L’opera di grandi dimensioni
Self-Portrait
with Botticelli (2009)
è stata
realizzata all’interno della Galleria degli Uffizi, appositamente per
quest’esposizione. Come ha dichiarato l’artista:
“La ‘Primavera’ di
Botticelli è stata la prima opera che ho visto in vita mia, poiché ne avevo un
poster che la riproduceva appeso in camera. Ho sempre desiderato dormire di
fronte a quella originale”.
L’interesse del fotografo per le
immagini nasce sin dall’infanzia, grazie ai film egiziani. Ancora bambino,
scopre che alcuni dei suoi attori favoriti se ne sono già andati e questo fa sì
che nasca il desiderio di “immortalare” i protagonisti viventi che amava nel
panorama artistico del mondo arabo e occidentale.
Questa passione per il cinema
diviene traccia costante nelle sue opere, stampe in bianco e nero alla gelatina
d’argento colorate a mano con l’acquerello, che richiamano l’estetica dei
vecchi film in technicolor e dei manifesti cinematografici.
Nabil comincia così la sua
carriera, “mettendo in scena” i suoi amici nelle vesti delle star
cinematografiche d’un tempo. La sua formazione prosegue prima al fianco di
David
LaChapelle a New
York, in seguito a Parigi con
Mario Testino.
Nei ritratti che realizza,
l’artista egiziano mitizza
en avance i propri soggetti. Una mitopoiesi che avvolge di
nostalgia personaggi come
Zaha Hadid,
Mona Hatoum,
Tracey Emin e
Gilbert & George. Il glamour acquista così le
tonalità e il fascino di un malinconico presente già appartenente al passato.

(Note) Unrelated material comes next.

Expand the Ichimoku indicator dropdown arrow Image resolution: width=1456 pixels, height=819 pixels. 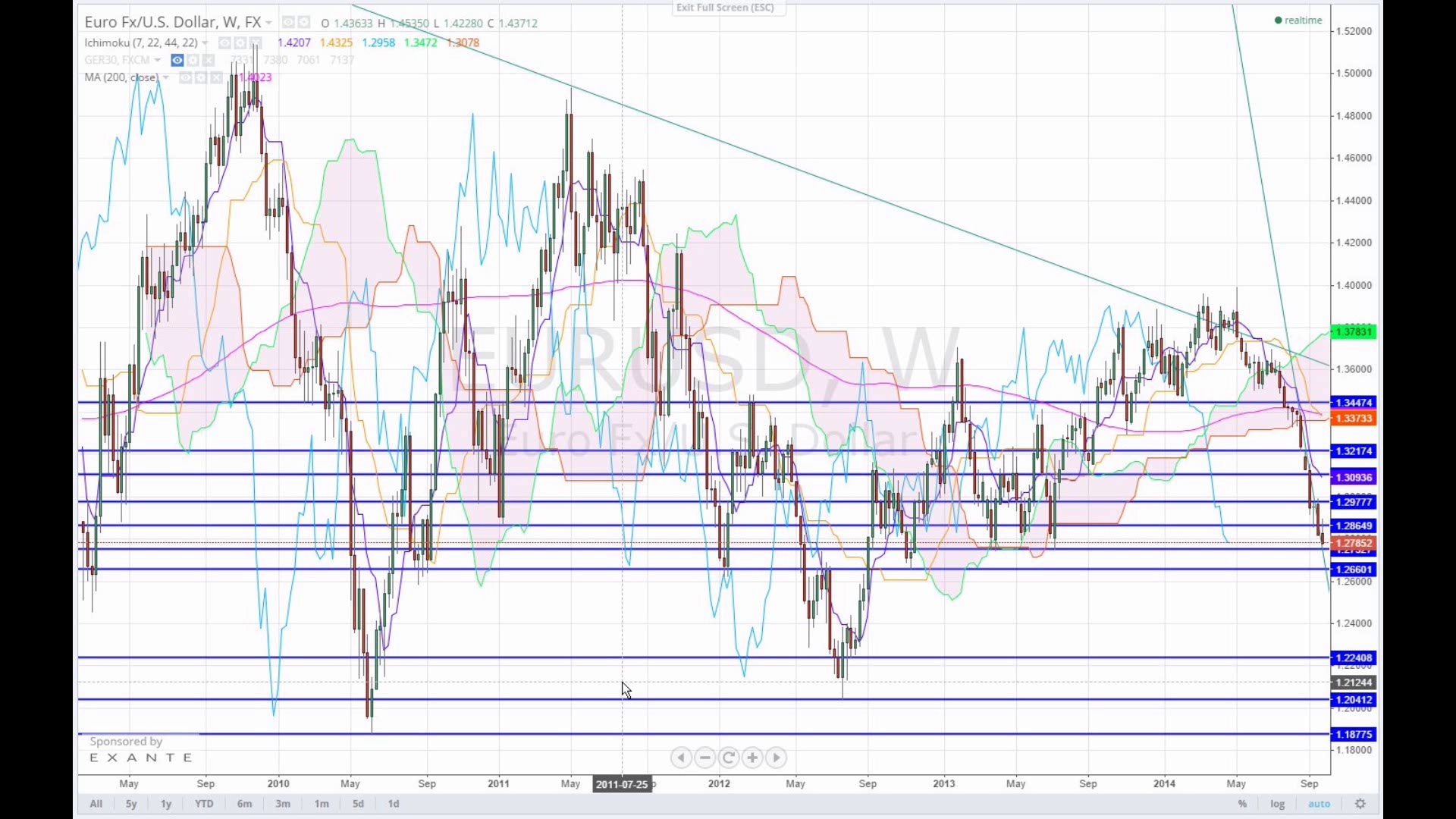click(x=205, y=43)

Come ha sottolineato Pier Luigi
Tazzi,
“questa ‘mise-en-distance’ è dovuta soprattutto a quelle sue
tinteggiature manuali e maniacali, che si rifanno a tecniche antiche e
decisamente obsolete. Come se il mondo a cui guarda, che continua ad
affascinarlo e che infine rappresenta, non fosse altro che il ricordo di un
mondo che è già stato e di cui lui, come artista, con la propria opera,
celebrasse l’inesorabile esser trascorso”.Nella sua ricerca, Nabil non può
esulare dall’esperienza della vita e della morte. Tale senso di perdita è
d’altronde peculiare del mezzo fotografico, in quanto – per usare le parole di
Roland Barthes – ciò che vedo è
“il reale allo stato passato: è il passato e
il reale insieme”.
Un reale alterato dall’atto creativo, che ratifica ciò che
è stato.
Ciò emerge maggiormente negli autoritratti,
che Nabil ha iniziato a realizzare dopo aver lasciato l’Egitto. Qui il
paesaggio risponde sia alla riflessione sull’essere in loco dell’artista, sia,
tramite il colore, all’immaginario del luogo che già possiede: Parigi,
Hollywood, sale cinematografiche, camere d’albergo. Un essere cosmopolita e
apolide al contempo.
Nabil percepisce la propria vita
come una proiezione cinematografica, nella quale interviene per trasformare in
tracce consapevoli frammenti di un tempo irrecuperabile. Una narrazione che
risponde a una domanda di senso, celebrandone la stessa mancanza e limitandosi
a testimoniare la contingenza della sua presenza.
Queste immagini, proprio nel
dichiarare la consapevolezza della perdita che ci accompagna,
resistono. A giorni di distanza dalla loro
visione, ritornano. Inebriano e interrogano.